• _What to work on_
Reprint the entries without altering anything.

• _Dataset_
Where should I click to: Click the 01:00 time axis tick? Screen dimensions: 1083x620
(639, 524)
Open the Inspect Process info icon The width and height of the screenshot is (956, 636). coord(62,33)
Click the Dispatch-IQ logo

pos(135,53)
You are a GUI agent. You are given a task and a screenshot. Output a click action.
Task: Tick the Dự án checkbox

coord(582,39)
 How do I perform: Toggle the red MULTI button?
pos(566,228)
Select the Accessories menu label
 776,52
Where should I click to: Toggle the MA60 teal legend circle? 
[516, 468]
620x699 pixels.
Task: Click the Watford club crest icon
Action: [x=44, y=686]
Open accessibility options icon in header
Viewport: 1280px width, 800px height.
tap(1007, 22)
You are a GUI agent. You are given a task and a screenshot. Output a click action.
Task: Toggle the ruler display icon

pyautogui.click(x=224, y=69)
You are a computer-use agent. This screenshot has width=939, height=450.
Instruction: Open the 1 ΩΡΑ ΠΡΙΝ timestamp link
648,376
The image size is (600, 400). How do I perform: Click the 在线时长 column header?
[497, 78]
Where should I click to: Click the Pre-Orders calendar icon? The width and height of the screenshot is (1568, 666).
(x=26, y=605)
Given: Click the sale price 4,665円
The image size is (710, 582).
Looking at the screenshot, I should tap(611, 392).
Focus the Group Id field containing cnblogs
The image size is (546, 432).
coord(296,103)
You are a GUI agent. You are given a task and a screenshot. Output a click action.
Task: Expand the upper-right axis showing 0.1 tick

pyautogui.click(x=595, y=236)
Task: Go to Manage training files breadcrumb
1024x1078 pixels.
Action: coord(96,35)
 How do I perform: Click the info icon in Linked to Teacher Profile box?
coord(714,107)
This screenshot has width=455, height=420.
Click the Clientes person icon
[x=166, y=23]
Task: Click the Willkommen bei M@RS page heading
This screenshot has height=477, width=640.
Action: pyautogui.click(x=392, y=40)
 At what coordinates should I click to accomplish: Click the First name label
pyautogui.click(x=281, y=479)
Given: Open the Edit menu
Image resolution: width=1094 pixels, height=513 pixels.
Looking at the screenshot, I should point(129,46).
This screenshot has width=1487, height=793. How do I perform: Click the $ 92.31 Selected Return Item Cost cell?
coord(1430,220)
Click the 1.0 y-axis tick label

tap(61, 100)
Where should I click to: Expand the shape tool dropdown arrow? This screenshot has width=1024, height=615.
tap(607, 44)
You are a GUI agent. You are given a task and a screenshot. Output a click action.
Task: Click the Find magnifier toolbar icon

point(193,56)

• _Worked solution_
Where should I click to: Click the 01:00 time axis tick? Screen dimensions: 1083x620
(639, 524)
Open the Inspect Process info icon The width and height of the screenshot is (956, 636). coord(62,33)
Click the Dispatch-IQ logo

pos(135,53)
You are a GUI agent. You are given a task and a screenshot. Output a click action.
Task: Tick the Dự án checkbox

coord(582,39)
 How do I perform: Toggle the red MULTI button?
pos(566,228)
Select the Accessories menu label
 776,52
Where should I click to: Toggle the MA60 teal legend circle? 
[516, 468]
620x699 pixels.
Task: Click the Watford club crest icon
Action: [x=44, y=686]
Open accessibility options icon in header
Viewport: 1280px width, 800px height.
tap(1007, 22)
You are a GUI agent. You are given a task and a screenshot. Output a click action.
Task: Toggle the ruler display icon

pyautogui.click(x=224, y=69)
You are a computer-use agent. This screenshot has width=939, height=450.
Instruction: Open the 1 ΩΡΑ ΠΡΙΝ timestamp link
648,376
The image size is (600, 400). How do I perform: Click the 在线时长 column header?
[497, 78]
Where should I click to: Click the Pre-Orders calendar icon? The width and height of the screenshot is (1568, 666).
(x=26, y=605)
Given: Click the sale price 4,665円
The image size is (710, 582).
Looking at the screenshot, I should tap(611, 392).
Focus the Group Id field containing cnblogs
The image size is (546, 432).
coord(296,103)
You are a GUI agent. You are given a task and a screenshot. Output a click action.
Task: Expand the upper-right axis showing 0.1 tick

pyautogui.click(x=595, y=236)
Task: Go to Manage training files breadcrumb
1024x1078 pixels.
Action: coord(96,35)
 How do I perform: Click the info icon in Linked to Teacher Profile box?
coord(714,107)
This screenshot has width=455, height=420.
Click the Clientes person icon
[x=166, y=23]
Task: Click the Willkommen bei M@RS page heading
This screenshot has height=477, width=640.
Action: pyautogui.click(x=392, y=40)
 At what coordinates should I click to accomplish: Click the First name label
pyautogui.click(x=281, y=479)
Given: Open the Edit menu
Image resolution: width=1094 pixels, height=513 pixels.
Looking at the screenshot, I should point(129,46).
This screenshot has width=1487, height=793. How do I perform: Click the $ 92.31 Selected Return Item Cost cell?
coord(1430,220)
Click the 1.0 y-axis tick label

tap(61, 100)
Where should I click to: Expand the shape tool dropdown arrow? This screenshot has width=1024, height=615.
tap(607, 44)
You are a GUI agent. You are given a task and a screenshot. Output a click action.
Task: Click the Find magnifier toolbar icon

point(193,56)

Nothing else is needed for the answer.